Ярабц — ненецкая песня-плач — может читаться самое большее неделю. Обычно — дня три: время короткой стоянки.
Ненецкие легенды не слишком разнообразны. Всего три основных сюжета, которые обрастают бесконечными подробностями, специфическими деталями быта конкретного рода, многочисленными апелляциями к реальности.
Первый сюжет, который условно можно обозначить “мамка”, — космогонический миф о том, как яминя родила из себя землю и воду и весь остальной мир. По этим ярабцам можно определить почитаемых данной семьей богов — им, как правило, отводится роль создателей оленей.

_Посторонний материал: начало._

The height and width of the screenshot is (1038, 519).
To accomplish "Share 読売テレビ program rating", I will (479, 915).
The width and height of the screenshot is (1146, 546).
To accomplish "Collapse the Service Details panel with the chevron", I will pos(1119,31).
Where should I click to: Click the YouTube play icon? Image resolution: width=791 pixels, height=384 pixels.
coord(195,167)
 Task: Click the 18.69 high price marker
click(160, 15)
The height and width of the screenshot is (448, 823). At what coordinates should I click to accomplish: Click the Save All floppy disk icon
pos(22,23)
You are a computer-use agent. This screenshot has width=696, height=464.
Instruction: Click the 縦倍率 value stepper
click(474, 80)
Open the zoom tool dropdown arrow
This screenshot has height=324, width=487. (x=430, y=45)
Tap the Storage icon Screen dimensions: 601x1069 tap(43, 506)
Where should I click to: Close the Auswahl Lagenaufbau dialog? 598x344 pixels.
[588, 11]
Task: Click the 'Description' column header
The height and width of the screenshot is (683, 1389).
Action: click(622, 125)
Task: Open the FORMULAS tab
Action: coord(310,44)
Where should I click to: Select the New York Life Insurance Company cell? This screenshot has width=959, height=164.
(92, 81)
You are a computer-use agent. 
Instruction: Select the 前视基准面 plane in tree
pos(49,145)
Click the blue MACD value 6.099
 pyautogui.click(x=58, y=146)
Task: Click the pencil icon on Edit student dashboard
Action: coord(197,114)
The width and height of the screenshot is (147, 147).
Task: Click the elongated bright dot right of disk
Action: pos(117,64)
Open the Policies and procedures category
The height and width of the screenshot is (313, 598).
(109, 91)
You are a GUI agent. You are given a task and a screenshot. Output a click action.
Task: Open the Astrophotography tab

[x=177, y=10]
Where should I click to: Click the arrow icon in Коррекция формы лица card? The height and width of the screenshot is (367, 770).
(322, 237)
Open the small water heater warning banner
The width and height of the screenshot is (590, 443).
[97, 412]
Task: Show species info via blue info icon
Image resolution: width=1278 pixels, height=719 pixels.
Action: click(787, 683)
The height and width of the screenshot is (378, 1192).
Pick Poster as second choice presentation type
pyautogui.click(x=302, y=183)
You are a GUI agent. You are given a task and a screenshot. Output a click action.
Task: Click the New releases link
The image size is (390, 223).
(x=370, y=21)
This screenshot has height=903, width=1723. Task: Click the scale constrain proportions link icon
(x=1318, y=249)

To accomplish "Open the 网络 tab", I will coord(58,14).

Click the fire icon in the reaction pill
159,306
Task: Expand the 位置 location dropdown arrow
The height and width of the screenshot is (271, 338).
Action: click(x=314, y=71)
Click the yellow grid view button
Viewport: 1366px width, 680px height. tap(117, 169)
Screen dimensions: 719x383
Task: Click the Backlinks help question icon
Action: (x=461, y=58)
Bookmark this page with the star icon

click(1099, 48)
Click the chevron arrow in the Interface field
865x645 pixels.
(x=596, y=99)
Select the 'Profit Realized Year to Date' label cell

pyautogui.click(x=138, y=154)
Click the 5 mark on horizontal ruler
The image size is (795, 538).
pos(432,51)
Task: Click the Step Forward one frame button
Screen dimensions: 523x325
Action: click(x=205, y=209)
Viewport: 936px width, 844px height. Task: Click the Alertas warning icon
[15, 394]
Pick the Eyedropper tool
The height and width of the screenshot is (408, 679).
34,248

Второй сюжет, назовем его “охотник”, посвящен человеку, который долго гнался за оленем, медведем, волком или другой живностью и не заметил, как забрался на небо. Теперь по ночам можно видеть, как бежит по небу олень, а за ним охотник, и след от его лыж мы называем “Млечный Путь”.
Третий сюжет определим как “младенец”. У людей украли ребенка, он вырос на чужбине, потом всех победил, вернулся к своим родным и жил долго и счастливо, а на соседнем стойбище девочка с бисерной косой — его внучка.
По-русски старик не говорил. Мы призвали в переводчики единственного не занятого в этот момент мужчину — младшего брата жены старшего сына старика. Не знаю, как этот родственник называется по-русски, но вскоре выяснилось, что в ненецком он не силен, потому что наполовину хант, и как зовут старика — не знает. Однако горе-переводчик не растерялся и спросил у старика его имя. Оказалось — Высико. Мы попросили его уговорить старика спеть нам ярабц. Старик после того, как ему перевели нашу просьбу, надолго замолчал. Оказалось, выбирал самый короткий. Четыре с половиной часа.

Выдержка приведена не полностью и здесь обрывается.